**TRABAJO SOLICITADO:**
1: Enumera las leyes polémicas que, según el texto sobre la muerte de José Mujica, impulsó durante su mandato.
2: Prolonga el texto sobre la muerte de José Mujica a partir de su último párrafo.

**EXTRACTO DEL DOCUMENTO:**
★ ★ ★ ★

José «Pepe» Mujica, expresidente de Uruguay, falleció este martes 13 de mayo a los 89 años, tras una larga y silenciosa batalla contra un cáncer de esófago que se extendió al hígado. Su muerte se confirmó desde Montevideo sin mayor sorpresa: llevaba meses retirado, apagándose lentamente, sin fuerza política ni resonancia popular. Se fue como vivió sus últimos años: sin eco, sin relevancia y sin impacto real en la vida de su país.
Durante su mandato entre 2010 y 2015, Mujica fue promovido internacionalmente como “el presidente más pobre del mundo”, un eslogan superficial que sirvió más para adornar portadas extranjeras que para transformar la vida concreta del pueblo uruguayo. Aunque impulsó leyes polémicas como la legalización del aborto, el cannabis y el matrimonio igualitario, sus efectos siguen siendo objeto de debate en un país donde las verdaderas prioridades —empleo, educación, salud— quedaron relegadas. Mujica prefirió ser símbolo antes que estadista.
Antes de llegar al poder, fue guerrillero tupamaro y estuvo más de una década en prisión durante la dictadura militar. Muchos lo recuerdan por ese pasado, más que por sus decisiones como gobernante. Y es que Mujica supo construirse un personaje: el del viejo sabio de botas sucias, siempre listo con una frase para las cámaras. Pero la mística no es gestión, y el mito no basta para encubrir un gobierno tibio, sin reformas estructurales profundas, sin una visión de país duradera.

★ ★ ★ ★

**Datos de localización en capturas de pantalla:**
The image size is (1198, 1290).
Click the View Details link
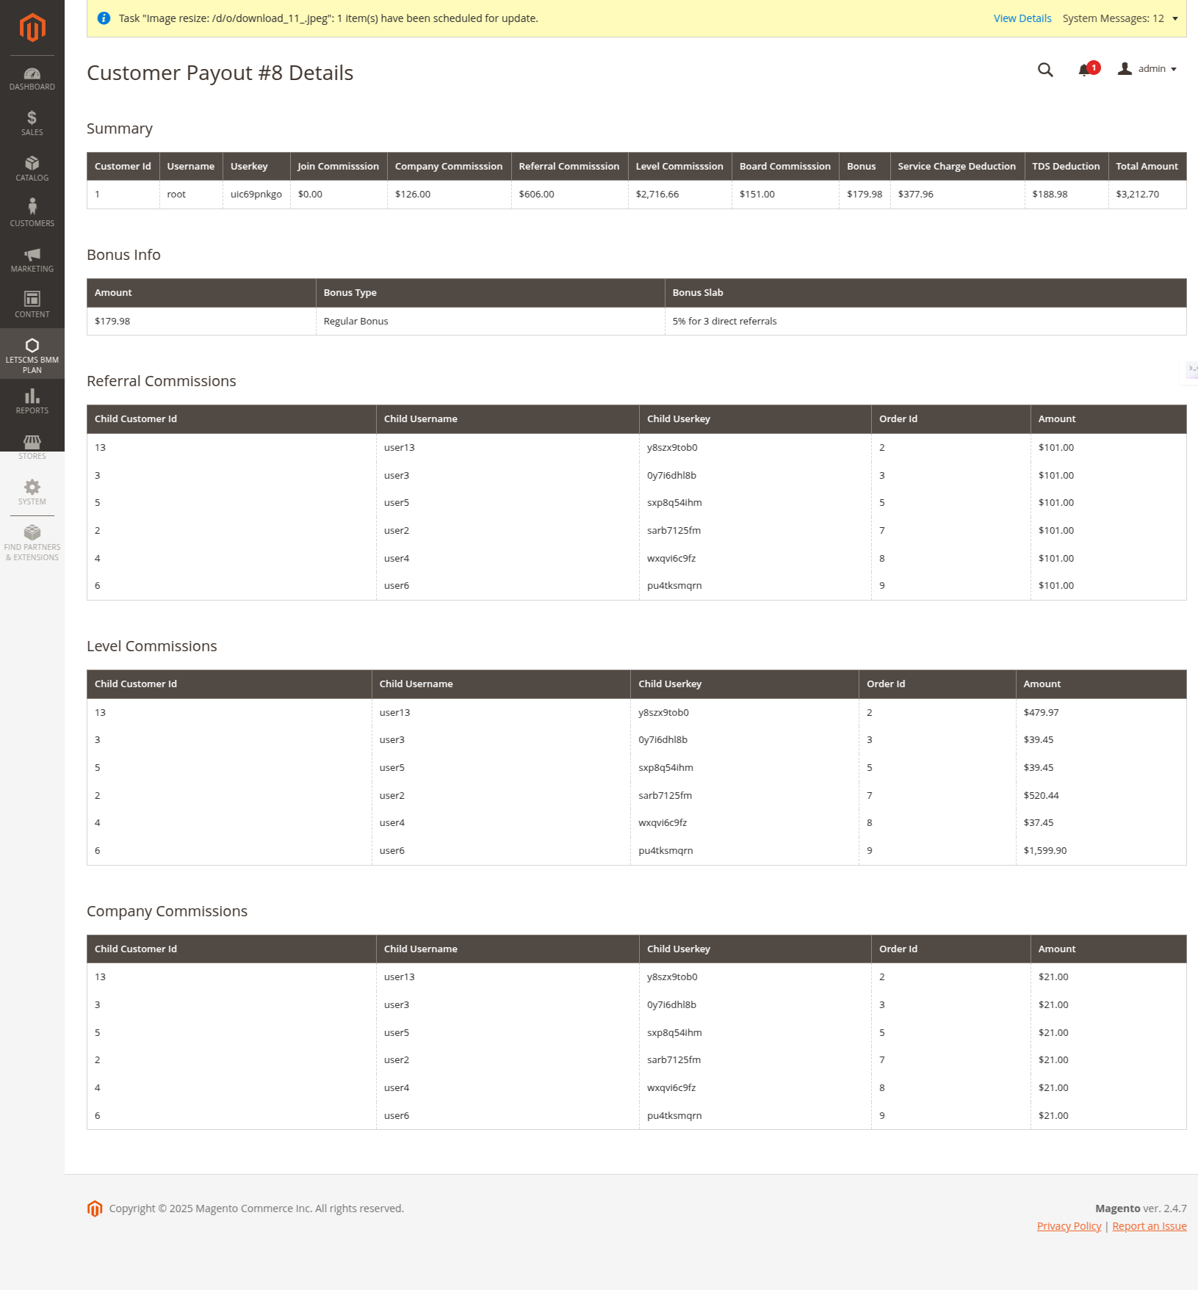pos(1022,18)
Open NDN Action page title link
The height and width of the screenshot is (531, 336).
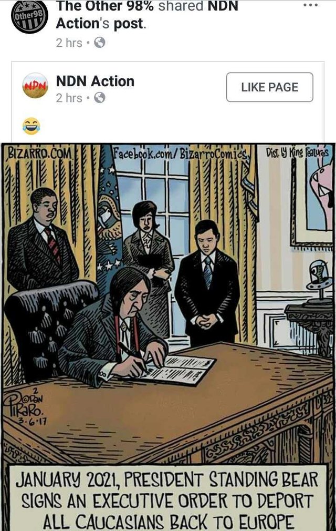pos(96,81)
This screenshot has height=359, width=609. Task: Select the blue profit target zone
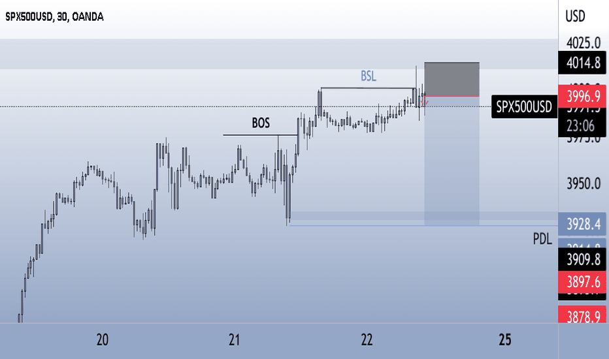click(452, 161)
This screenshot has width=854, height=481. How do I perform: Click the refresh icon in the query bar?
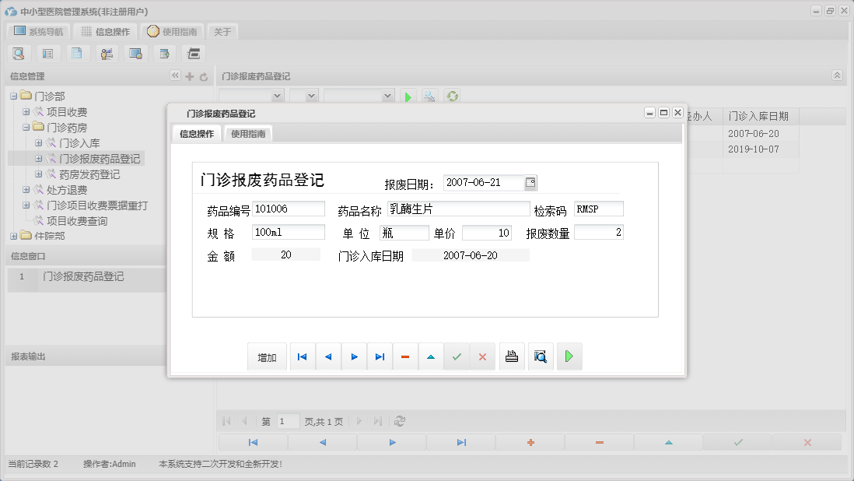[452, 95]
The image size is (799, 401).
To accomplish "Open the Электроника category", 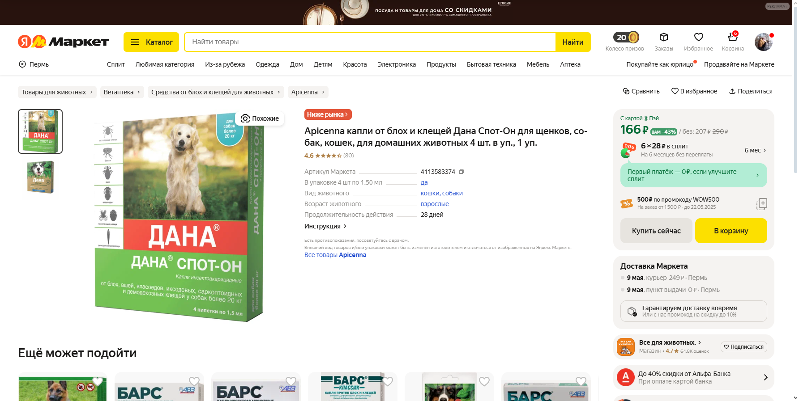I will coord(397,64).
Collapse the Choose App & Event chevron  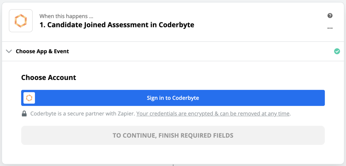9,51
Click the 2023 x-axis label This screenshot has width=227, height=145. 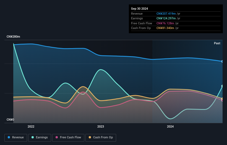point(101,127)
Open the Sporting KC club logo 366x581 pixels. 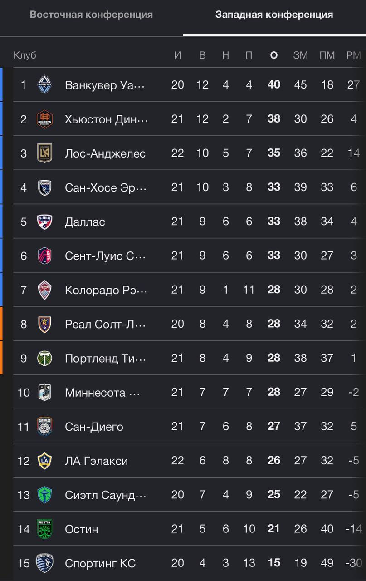[x=44, y=563]
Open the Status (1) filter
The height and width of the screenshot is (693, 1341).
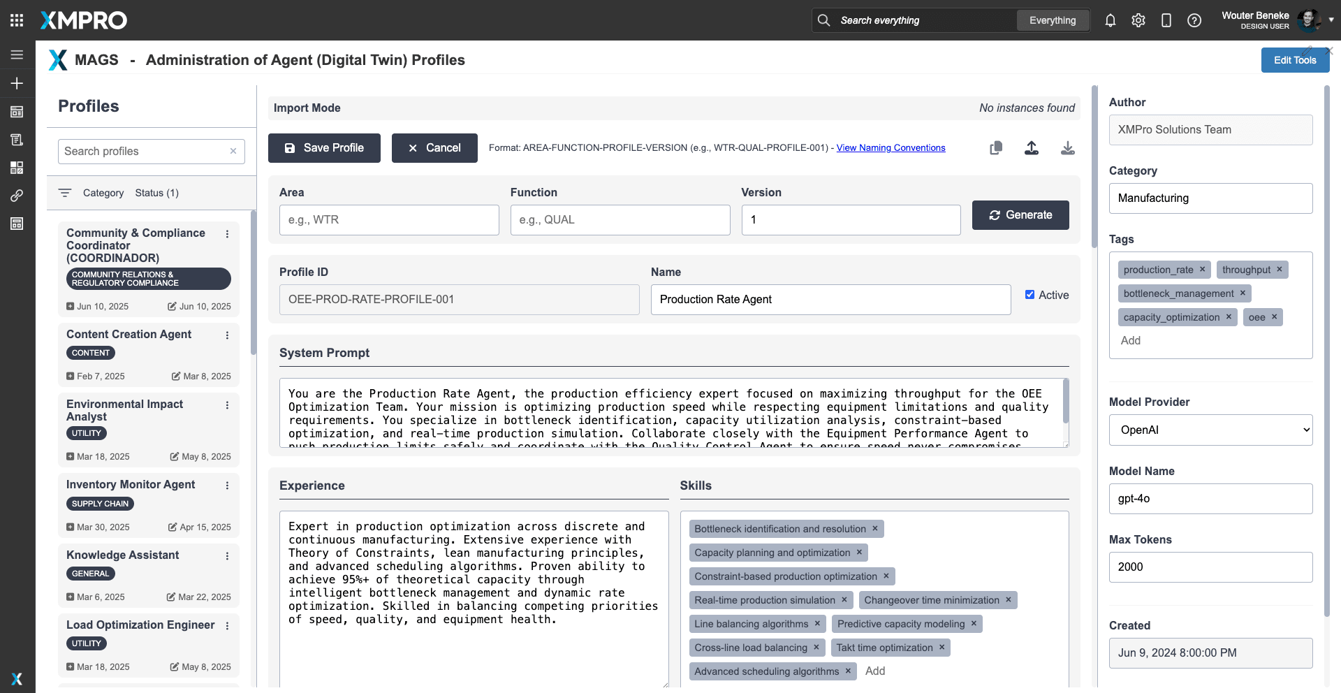[x=156, y=193]
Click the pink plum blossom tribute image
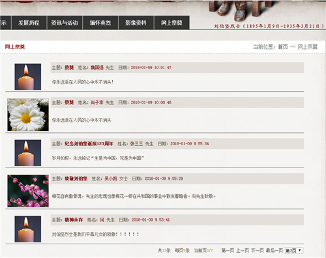This screenshot has width=326, height=258. click(x=28, y=191)
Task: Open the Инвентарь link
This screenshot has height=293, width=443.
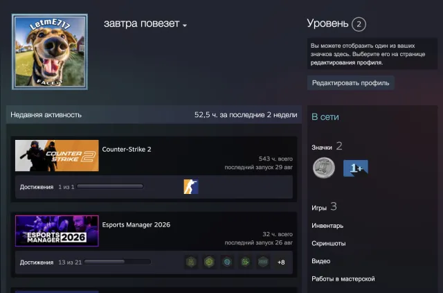Action: coord(327,226)
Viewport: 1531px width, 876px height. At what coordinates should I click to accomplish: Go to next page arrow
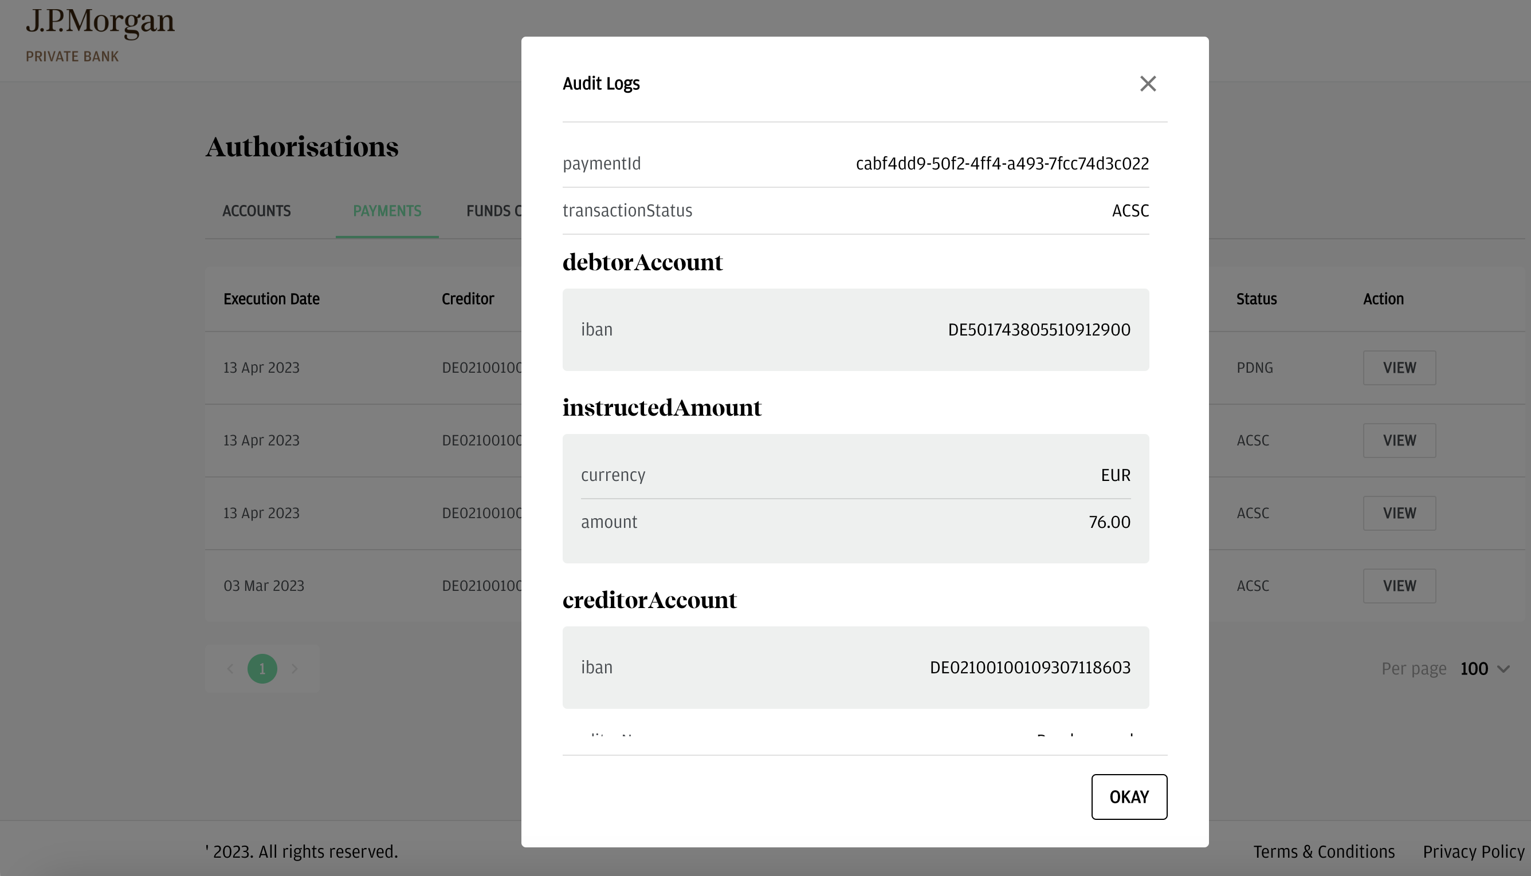tap(294, 668)
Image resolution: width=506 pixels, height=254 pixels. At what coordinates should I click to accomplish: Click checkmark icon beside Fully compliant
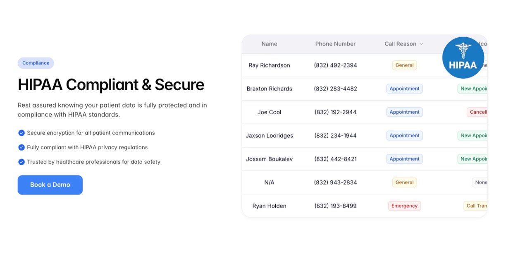[x=21, y=147]
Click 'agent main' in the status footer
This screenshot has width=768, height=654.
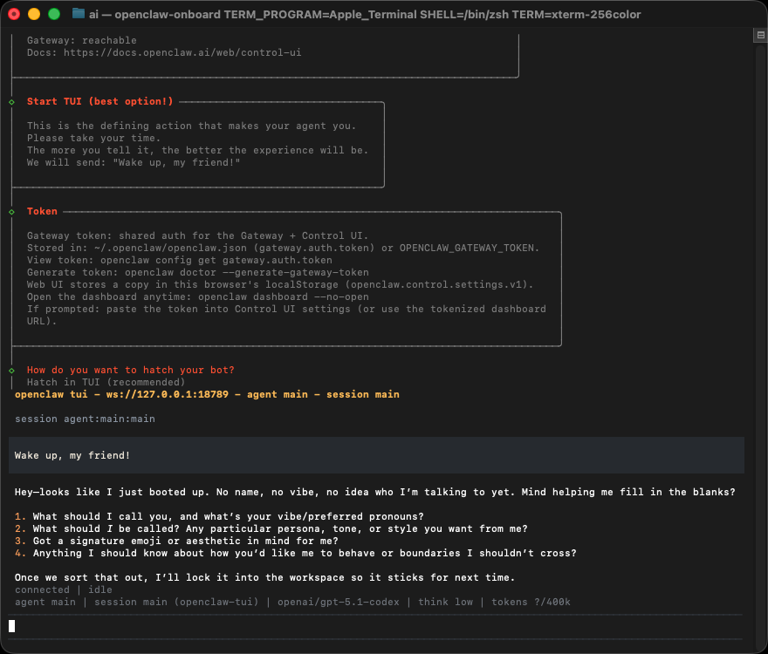point(45,602)
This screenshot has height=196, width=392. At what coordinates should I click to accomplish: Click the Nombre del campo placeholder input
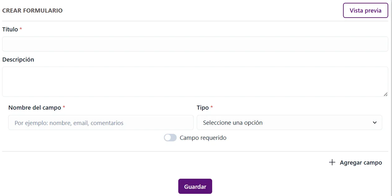click(100, 123)
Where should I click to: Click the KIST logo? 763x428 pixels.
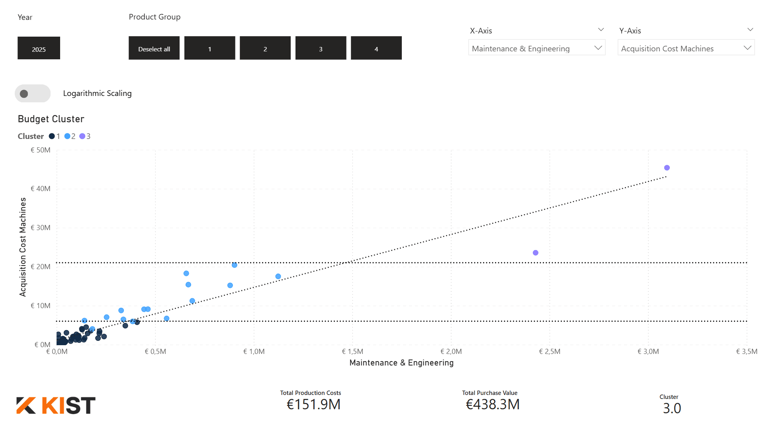coord(56,405)
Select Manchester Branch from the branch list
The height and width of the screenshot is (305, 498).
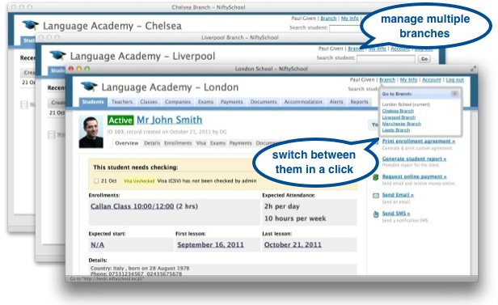[x=402, y=124]
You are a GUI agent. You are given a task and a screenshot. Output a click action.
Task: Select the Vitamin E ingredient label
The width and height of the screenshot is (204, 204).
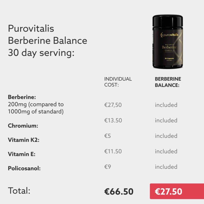[22, 154]
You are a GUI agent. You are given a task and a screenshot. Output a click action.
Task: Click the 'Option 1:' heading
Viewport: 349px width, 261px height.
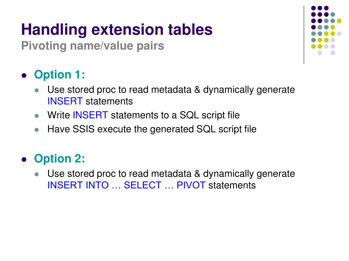59,74

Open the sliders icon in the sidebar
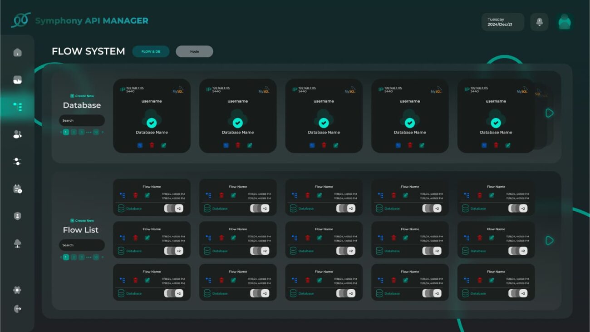click(x=17, y=161)
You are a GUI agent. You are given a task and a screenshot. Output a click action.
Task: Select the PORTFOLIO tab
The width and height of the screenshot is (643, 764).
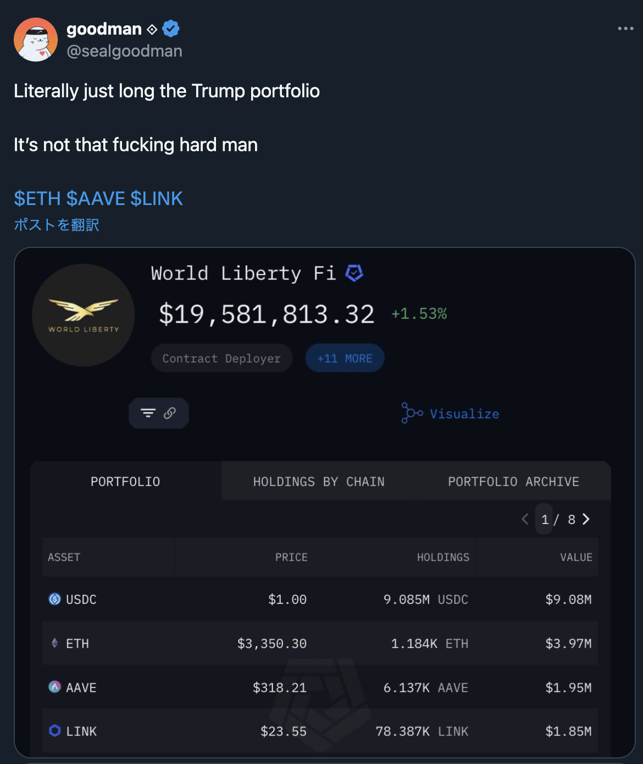(x=125, y=481)
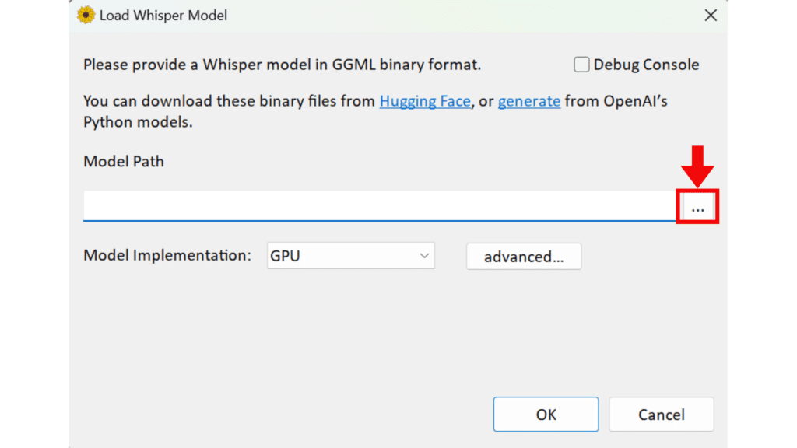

★ ★ ★ ★

**RESULTADOS ESPERADOS:**
1:
- Legalización del aborto
- Legalización del cannabis
- Matrimonio igualitario

2:
En abril de 2024, anunció que tenía cáncer. Y en enero de este año decidió abandonar los tratamientos. Pasó sus últimos días en su chacra, lejos del ruido político, rodeado de un puñado de leales. Pero no hubo clamor popular, ni multitudes lamentando su deterioro. A diferencia de líderes auténticos que marcan épocas, Mujica se fue en silencio, sin dejar una huella firme ni un legado contundente.
Lo lloran algunos sectores que lo convirtieron en fetiche progresista, pero el pueblo uruguayo —ese que todavía batalla con la desigualdad, la inseguridad y el desempleo no tiene razones para aplaudir. Su figura fue más útil para la diplomacia extranjera y los foros globales que para el bolsillo del trabajador o el futuro del estudiante.
Pepe Mujica ha muerto. Y con él, una narrativa desgastada que se vendió como revolución, pero que terminó siendo un gesto vacío. No deja legado, no deja obra, no deja aplausos. Solo un recuerdo gris y una historia inflada que no resistió el paso del tiempo.